Testimonianza di suor Cristiana della Comunità Religiosa delle Monache Benedettine di Arpino

Vita monastica? Ma ne sei proprio sicura? Con tutto quello che c’e da fare nel mondo? E poi, proprio tu, con un carattere cosi vivace…! E i tuoi studi, progetti, amici, viaggi? Sono doni di Dio da non sprecare!…”. Queste alcune reazioni suscitate dalla mia scelta della vita contemplativa. Vittime del “razionalismo”, dell’ “efficientismo “, vogliamo a tutti i costi capire, vedere e toccare. Quando una scelta è risposta alla chiamata di Dio, non ha bisogno di giustificazioni.

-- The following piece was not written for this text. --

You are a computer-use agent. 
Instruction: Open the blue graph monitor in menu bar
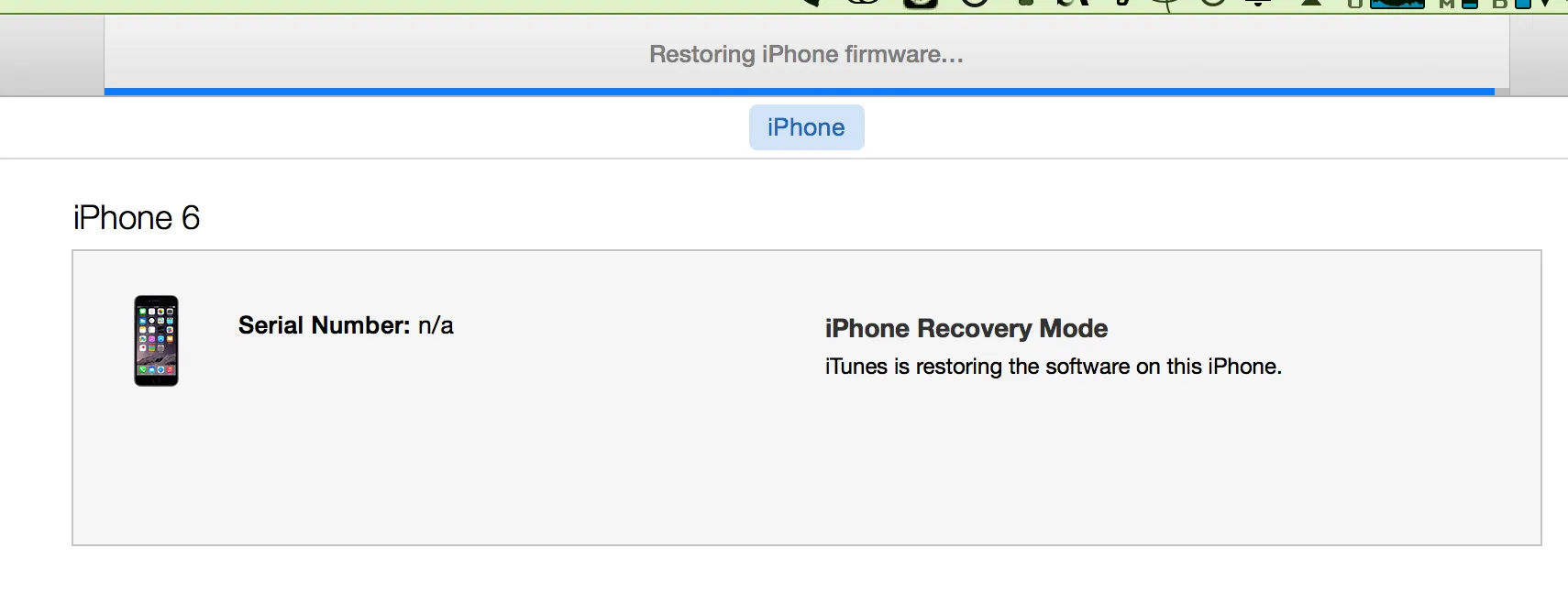[x=1397, y=4]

Ho preso coscienza della mia vocazione a 24 anni; avevo finito gli studi e niente mi dava soddisfazione; mi sentivo inutile e irrealizzata, tutto mi sembrava fumo inconsistente. Avevo tutto: benessere, amici, affetti, divertimenti, viaggi, ma non avevo niente, ero schiava di tanti idoli. Credevo di essere felice, ma quando ho avuto il coraggio di guardarmi dentro, dopo aver pregato a lungo davanti al Santissimo, ho scoperto un vuoto tremendo, che era bisogno d’amore vero, un bisogno di Dio, non a mio uso e consumo, come quello in cui credevo, ma del Dio di Gesù, che si è fatto Uomo per permetterci di realizzare noi stessi come persone libere e capaci di amare.

In una rivista della nostra Diocesi di Iasi avevo letto un articolo su come si svolge una giornata in monastero, ricordando ciò che mi aveva detto una zia che aveva partecipato alla consacrazione del Monastero “Mater Unitatis” delle monache Benedettine della nostra Diocesi “Lì le monache, dietro le grate, cantano come gli angeli”. Subito ho pensato: “Lì voglio essere anch’io!” Sentivo nel mio cuore che Qualcuno più grande di me, mi chiamava ad una vita diversa da quella che mi offriva il mondo, da donare in modo esclusivo a Dio in monastero, a servizio di Lui e del prossimo tramite la preghiera, la meditazione della Parola di Dio, la vita fraterna, il nascondimento, il silenzio, l’ospitalità.

Dopo sei anni vissuti in monastero, posso testimoniarvi che questa vita non è inutile, ma è un dono del Signore per chi è chiamato, per la Chiesa e per il mondo intero, dono che non è proprietà nostra, ma è un dono per gli altri. ”Il mondo non lo lasciamo per disprezzo, ma per un amore molto grande” mi diceva una volta una monaca anziana.

Vivendo in Monastero, ho capito che il bene non fa rumore e che le monache sono come il profumo della Maddalena, che, apparentemente sprecato, profumò tutta la casa, sono una presenza che purificata nella rinuncia a costruirsi una propria storia, si lascia plasmare da Dio. In questo modo, tutti, senza saperlo, hanno chi prega per loro.

Abbracciando la vita nascosta, noi non disertiamo la famiglia umana ma, se aderiamo veramente a Dio, la nostra mente si apre e il cuore si dilata, per pregare e lavorare per chi non sa o non vuole. Più ci si avvicina a Dio, più si è utili agli altri. La vita claustrale è una risposta radicale e gratuita all’Amore gratuito di Dio, al Quale San Benedetto ci suggerisce di ”niente anteporre”.

Vivere in monastero, per me è vivere la storia di Ester, la donna ebrea che intercede presso il re persiano Assuero per il suo popolo israelita. Una monaca di vita contemplativa non è mai fuori del tempo e del mondo nel quale vive, ma ne diventa il cuore e la benedizione nella misura in cui vive la propria vocazione.

Vorrei concludere con le parole di S.Giovanni Paolo II: “I Religiosi contemplativi sono costruttori della città di Dio. Attraverso la vostra vita quotidiana di preghiera e di sacrificio, voi siete segni dell’Amore-Redenzione e di grande aiuto a tutta la Chiesa e al suo Capo visibile, arricchendo cosi la Chiesa pellegrina di una misteriosa fecondità. Dietro la clausura si ama, con l’amore con cui Cristo amò sino alla fine. Questo amore è il lievito evangelico: è il lievito che fermenta tutta la pasta. Vi auguro di essere proprio questo lievito”.